Hasta la segunda guerra mundial, Japón no había perdido una sola guerra en tres mil años, lo que nos da una idea de la organización, sacrificio, carácter y valor del pueblo japonés. Prácticamente al final de dicha guerra, se convirtió en el único país del mundo hasta nuestros días en padecer un ataque nuclear. Este fue sin lugar a dudas, uno de los acontecimientos más relevantes del siglo XX.
A partir de 1.945, la destrucción del mundo se empezó a ver como algo real, como una realidad acechante para la que no había forma de escapar; el hombre había creado la bomba atómica, pero no había calculado los daños que produciría ni las consecuencias a largo plazo en la salud de las personas que no hubieran muerto en el momento de la explosión, puesto que la historia se ha encargado de mostrarnos los efectos devastadores de la radiación, condenando a miles de personas a una muerte lenta y dolorosa.
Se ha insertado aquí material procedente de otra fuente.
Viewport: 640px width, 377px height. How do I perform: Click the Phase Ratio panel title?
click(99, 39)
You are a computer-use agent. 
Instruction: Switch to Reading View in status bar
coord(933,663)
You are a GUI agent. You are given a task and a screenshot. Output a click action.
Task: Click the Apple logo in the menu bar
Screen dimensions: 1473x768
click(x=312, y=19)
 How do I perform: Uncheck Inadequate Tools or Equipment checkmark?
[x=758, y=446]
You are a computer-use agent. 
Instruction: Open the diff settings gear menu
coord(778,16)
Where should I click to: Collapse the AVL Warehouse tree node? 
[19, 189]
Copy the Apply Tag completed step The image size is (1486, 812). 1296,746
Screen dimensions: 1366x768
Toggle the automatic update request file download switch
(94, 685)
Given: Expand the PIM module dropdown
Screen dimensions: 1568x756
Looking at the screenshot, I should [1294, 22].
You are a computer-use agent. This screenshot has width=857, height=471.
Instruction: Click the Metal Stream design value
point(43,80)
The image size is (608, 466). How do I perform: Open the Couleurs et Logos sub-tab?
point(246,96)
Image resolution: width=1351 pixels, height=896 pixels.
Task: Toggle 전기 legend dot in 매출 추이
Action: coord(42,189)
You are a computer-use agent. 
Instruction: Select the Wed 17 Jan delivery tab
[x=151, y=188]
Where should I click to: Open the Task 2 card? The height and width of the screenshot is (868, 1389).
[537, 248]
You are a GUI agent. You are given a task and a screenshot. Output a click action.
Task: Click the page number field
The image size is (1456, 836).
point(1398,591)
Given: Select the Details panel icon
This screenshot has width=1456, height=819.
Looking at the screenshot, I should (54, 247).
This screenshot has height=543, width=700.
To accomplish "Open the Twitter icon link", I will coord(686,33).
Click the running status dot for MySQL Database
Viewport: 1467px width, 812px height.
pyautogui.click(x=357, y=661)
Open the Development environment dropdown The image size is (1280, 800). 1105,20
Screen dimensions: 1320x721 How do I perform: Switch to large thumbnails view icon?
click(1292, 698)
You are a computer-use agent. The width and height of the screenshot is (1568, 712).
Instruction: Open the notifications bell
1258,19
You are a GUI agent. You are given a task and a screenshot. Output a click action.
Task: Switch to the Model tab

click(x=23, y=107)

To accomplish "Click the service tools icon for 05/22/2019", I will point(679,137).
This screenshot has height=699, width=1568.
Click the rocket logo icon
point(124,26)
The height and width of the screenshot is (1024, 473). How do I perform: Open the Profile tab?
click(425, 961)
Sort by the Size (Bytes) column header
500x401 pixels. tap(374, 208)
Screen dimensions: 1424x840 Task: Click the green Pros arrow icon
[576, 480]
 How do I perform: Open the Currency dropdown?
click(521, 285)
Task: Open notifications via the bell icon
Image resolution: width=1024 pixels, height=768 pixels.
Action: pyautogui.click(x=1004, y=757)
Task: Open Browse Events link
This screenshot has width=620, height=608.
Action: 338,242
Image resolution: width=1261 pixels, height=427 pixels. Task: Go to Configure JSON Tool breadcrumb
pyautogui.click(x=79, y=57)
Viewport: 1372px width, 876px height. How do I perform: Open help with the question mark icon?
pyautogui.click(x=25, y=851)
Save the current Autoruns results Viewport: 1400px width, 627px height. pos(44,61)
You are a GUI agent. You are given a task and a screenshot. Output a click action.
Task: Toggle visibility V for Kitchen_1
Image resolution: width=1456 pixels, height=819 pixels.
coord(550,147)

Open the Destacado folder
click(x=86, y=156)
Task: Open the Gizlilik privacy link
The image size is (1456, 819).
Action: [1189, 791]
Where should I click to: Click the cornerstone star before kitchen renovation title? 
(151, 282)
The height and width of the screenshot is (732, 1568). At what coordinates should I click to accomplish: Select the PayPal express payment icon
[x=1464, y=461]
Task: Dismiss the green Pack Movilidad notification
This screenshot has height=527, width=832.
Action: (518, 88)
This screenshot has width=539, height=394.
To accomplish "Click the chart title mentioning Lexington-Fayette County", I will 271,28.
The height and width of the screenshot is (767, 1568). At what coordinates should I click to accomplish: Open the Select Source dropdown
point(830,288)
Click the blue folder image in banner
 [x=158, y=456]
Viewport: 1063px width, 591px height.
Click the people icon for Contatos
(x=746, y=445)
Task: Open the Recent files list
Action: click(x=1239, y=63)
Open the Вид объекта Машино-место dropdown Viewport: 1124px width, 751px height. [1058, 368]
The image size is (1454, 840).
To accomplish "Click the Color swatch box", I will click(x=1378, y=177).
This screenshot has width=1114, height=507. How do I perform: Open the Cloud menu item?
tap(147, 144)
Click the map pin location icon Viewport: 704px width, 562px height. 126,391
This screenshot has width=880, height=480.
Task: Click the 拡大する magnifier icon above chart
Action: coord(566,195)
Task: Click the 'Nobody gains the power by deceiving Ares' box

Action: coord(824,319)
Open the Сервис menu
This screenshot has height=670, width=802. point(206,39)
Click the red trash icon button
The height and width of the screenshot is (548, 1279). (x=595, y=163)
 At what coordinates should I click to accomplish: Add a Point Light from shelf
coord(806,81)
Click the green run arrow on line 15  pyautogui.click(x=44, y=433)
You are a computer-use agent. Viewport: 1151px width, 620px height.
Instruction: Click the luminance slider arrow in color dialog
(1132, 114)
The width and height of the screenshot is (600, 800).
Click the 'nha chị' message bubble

Después de perder la guerra y sufrir el ataque nuclear, el pueblo nipón tuvo que renacer de sus cenizas, haciéndolo a marchas forzadas, creando un país nuevo y con una mentalidad mucho más fuerte quizás que antaño. Con los años se convirtió en una de las primeras potencias mundiales en industrialización, siendo cuna de las principales firmas mundiales en el campo tecnológico. Donde antes era destrucción y desolación, se iban levantando ciudades modernas y sobre todo, preparadas para cualquier tipo de desastre natural; me refiero a los terremotos. Acostumbrada a sufrirlos de forma constante, los modernos edificios e infraestructuras, contaban con unos materiales y unas especificaciones técnicas más que suficientes para aguantar las sacudidas de la tierra.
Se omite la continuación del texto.